You could try something like this in the meantime though:
import webbrowser
from selenium import webdriver
from selenium.common.exceptions import WebDriverException
try:
driver = webdriver.Chrome()
except WebDriverException:
webbrowser.open_new('http://www.Google.com')
# Let this try and get Chrome open, then go back and use webdriver
Here is the documentation on webbrowser:
https://docs.python.org/3/library/webbrowser.html
As per your question without your code trial it would be tough to analyze the reason behind the error which you are seeing as :
selenium.common.exceptions.WebDriverException: Message: chrome not reachable
Perhaps a more details about the version info of the binaries you are using would have helped us in someway.
Factually, asking ChromeDriver to wait longer for Chrome to launch before giving up won't help us as the default configuration of ChromeDriver takes care of the optimum needs.
However WebDriverException: Message: chrome not reachable is pretty common issue when the binary versions are incompatible. You can find a detailed discussion about this issue at org.openqa.selenium.WebDriverException: chrome not reachable - when attempting to start a new session
The bad news
It turns out that not only is there no timeout option for Selenium to pass to ChromeDriver, but short of recompiling your own custom ChromeDriver, there is currently no way to change this value programmatically whatsoever. Sadly, looking at the source code shows that Google has hard-coded a timeout value of 60 seconds!
from chromium /src/chrome/test/chromedriver/chrome_launcher.cc#208:
std::unique_ptr<DevToolsHttpClient> client(new DevToolsHttpClient(
address, context_getter, socket_factory, std::move(device_metrics),
std::move(window_types), capabilities->page_load_strategy));
base::TimeTicks deadline =
base::TimeTicks::Now() + base::TimeDelta::FromSeconds(60);
Status status = client->Init(deadline - base::TimeTicks::Now());
Until this code is changed to allow custom deadlines, the only option is a workaround.
The workaround
I ended up taking an approach that "primed" Chromium before having Selenium call ChromeDriver. This gets that one-time, post-upgrade slow start out of the way before ChromeDriver ever begins its countdown. The answer #PixelEinstein gave helped lead me down the right path, but this solution differs in two ways:
The call to open standalone Chromium here is blocking, while webbrowser.open_new() is not.

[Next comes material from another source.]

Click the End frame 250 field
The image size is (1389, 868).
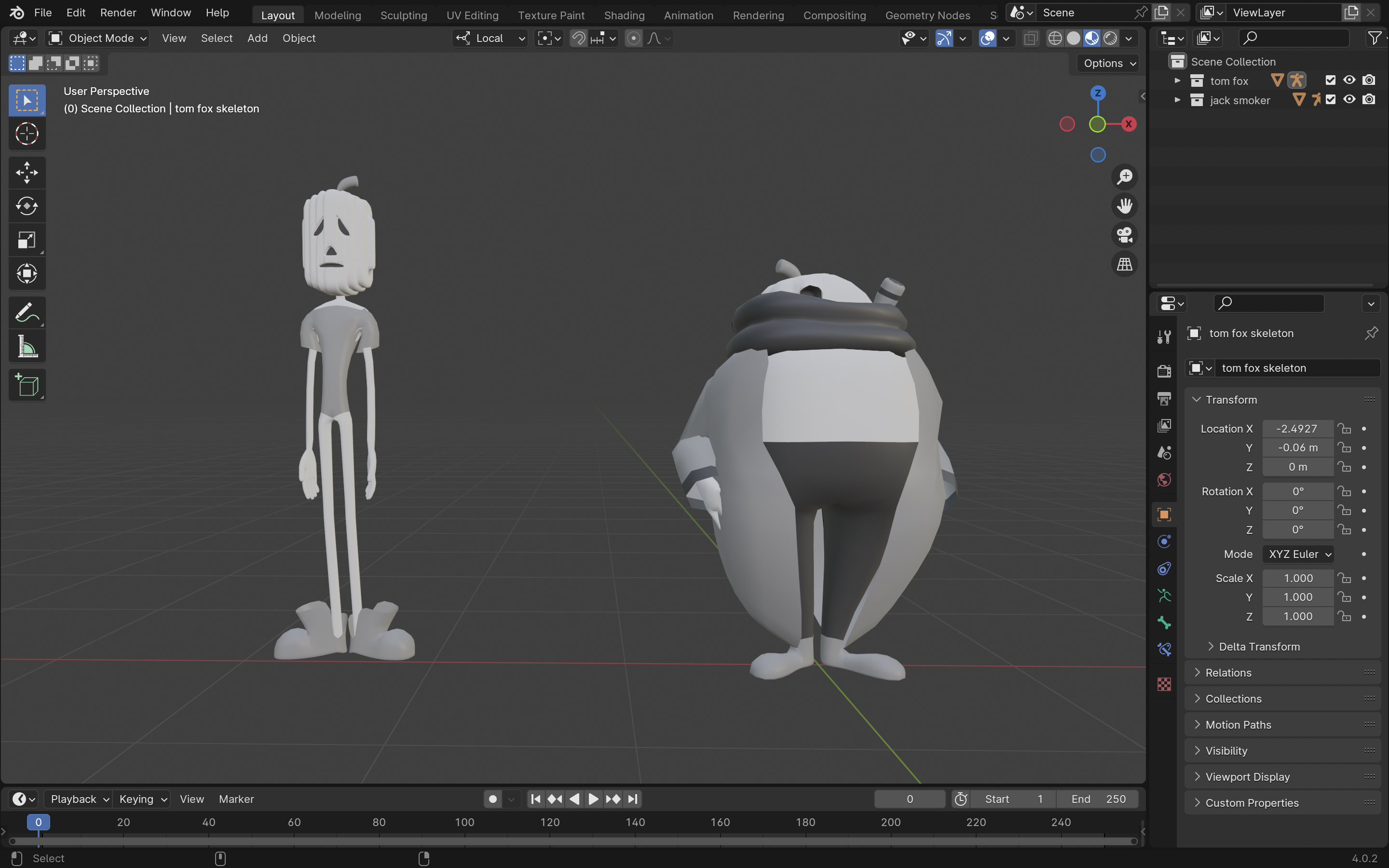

Standalone Chromium is always launched before ChromeDriver whether it is needed or not. I did this because waiting one minute for ChromeDriver to timeout, then waiting another 2.5 minutes for Chromium to start, then trying ChromeDriver again created a total delay of just over 3.5 minutes. Launching Chromium as the first action brings the total wait time down to about 2.5 minutes, as you skip the initial ChromeDriver timeout. On occasions when the long startup time doesn't occur, then this "double loading" of Chromium is negligible, as the whole process finishes in a matter of seconds.
Here's the code snippet:
#!/usr/bin/env python3
import subprocess
from selenium import webdriver
some_site = 'http://www.google.com'
chromedriver_path = '/usr/lib/chromium-browser/chromedriver'
# Block until Chromium finishes launching and self-terminates
subprocess.run(['chromium-browser', '--headless', '--disable-gpu', '--dump-dom', 'about:blank'])

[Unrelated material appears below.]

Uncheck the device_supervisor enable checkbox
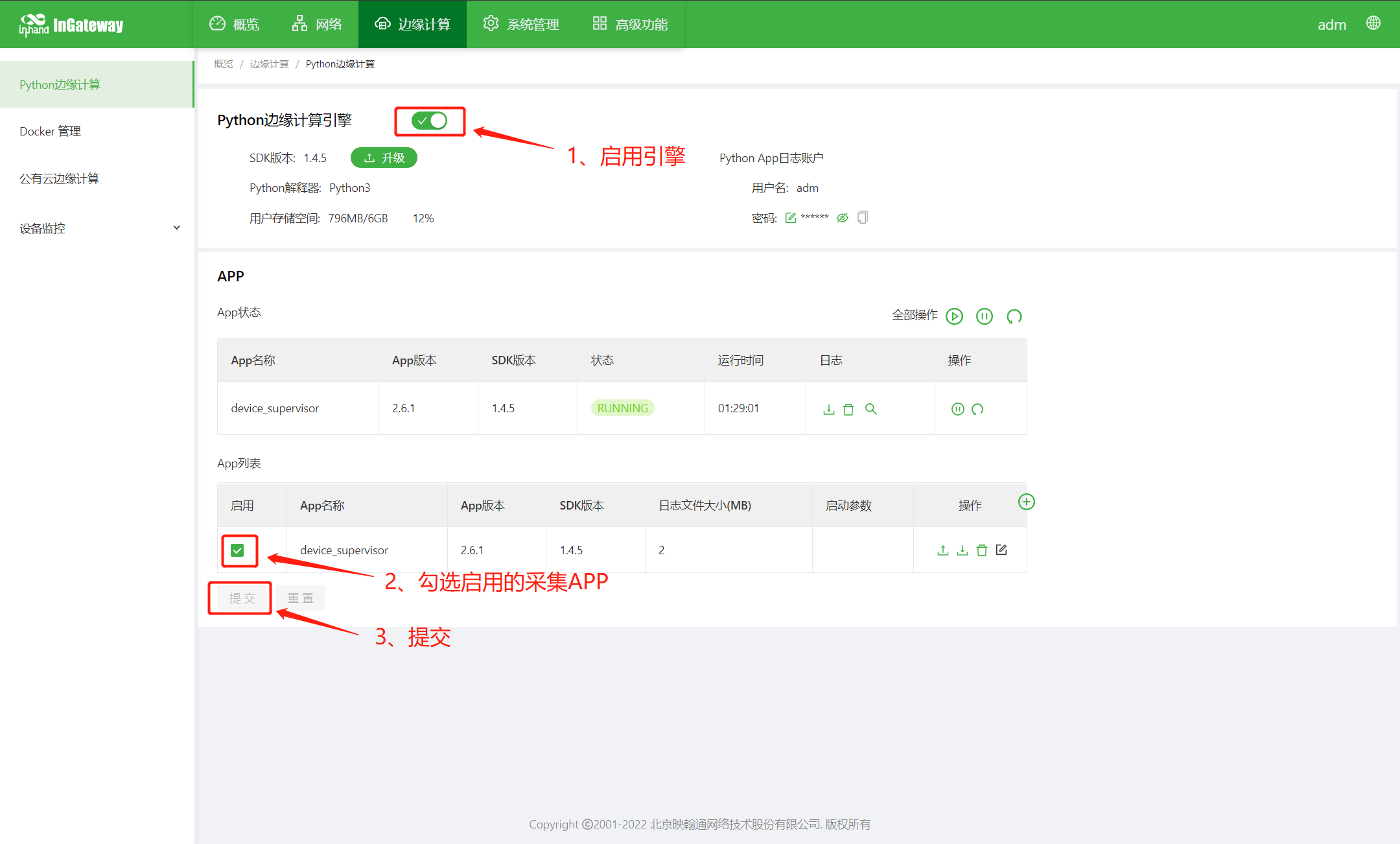This screenshot has height=844, width=1400. pos(237,550)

browser = webdriver.Chrome(executable_path=chromedriver_path)
browser.get(some_site)
# Continue on with your Selenium business...

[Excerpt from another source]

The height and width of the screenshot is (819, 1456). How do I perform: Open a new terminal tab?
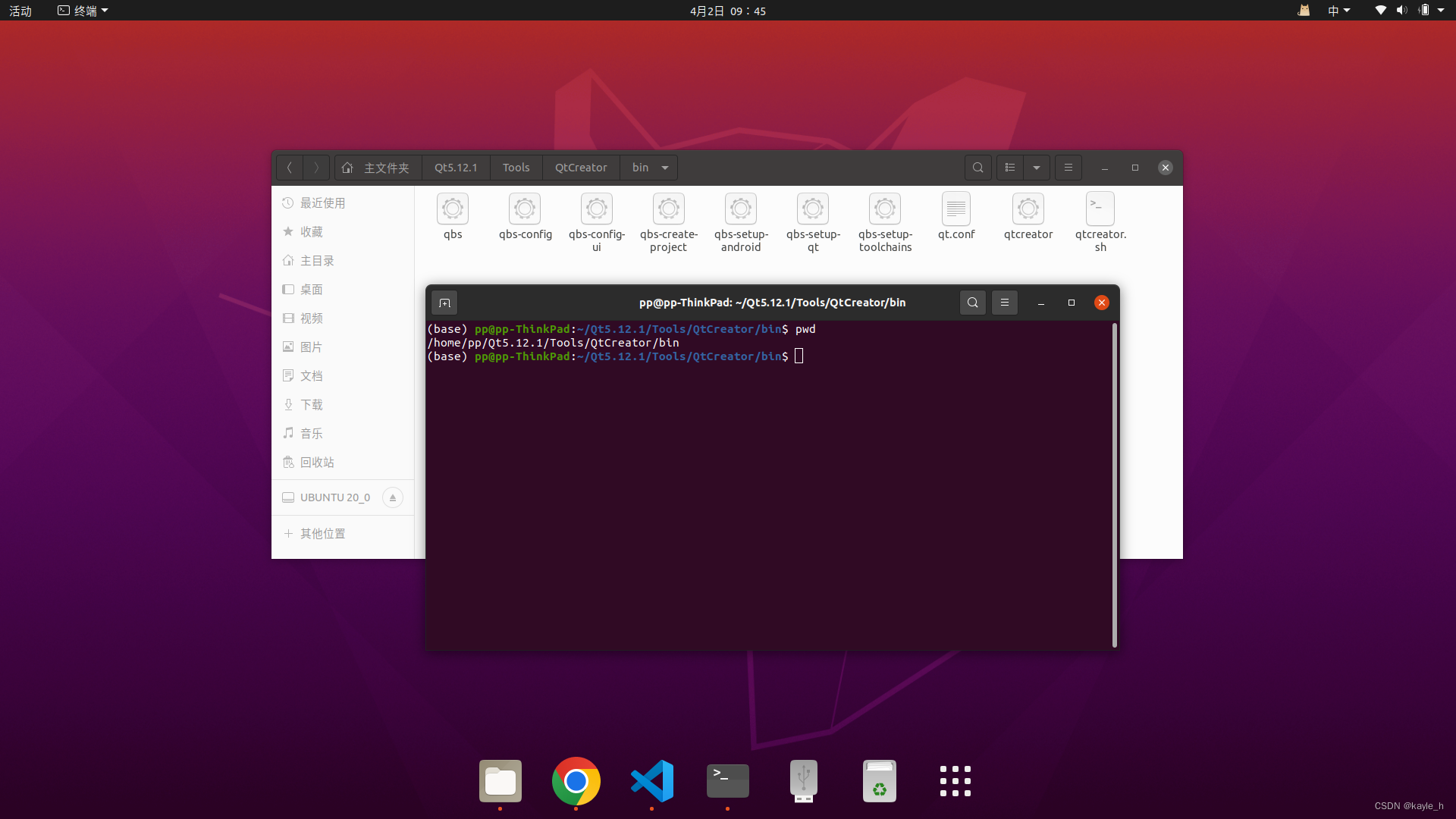click(444, 302)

Before instantiating a webdriver.Chrome() object, this waits for Chromium to finish its post-upgrade housekeeping no matter how long it takes. Chromium is launched in headless mode where --dump-dom is a one-shot operation that writes the requested web page (in this case about:blank) to stdout, which is ignored. Chromium self-terminates after completing the operation, which then returns from the subprocess.run() call, unblocking program flow. After that, it's safe to let ChromeDriver start its countdown, as Chromium will launch in a matter of seconds.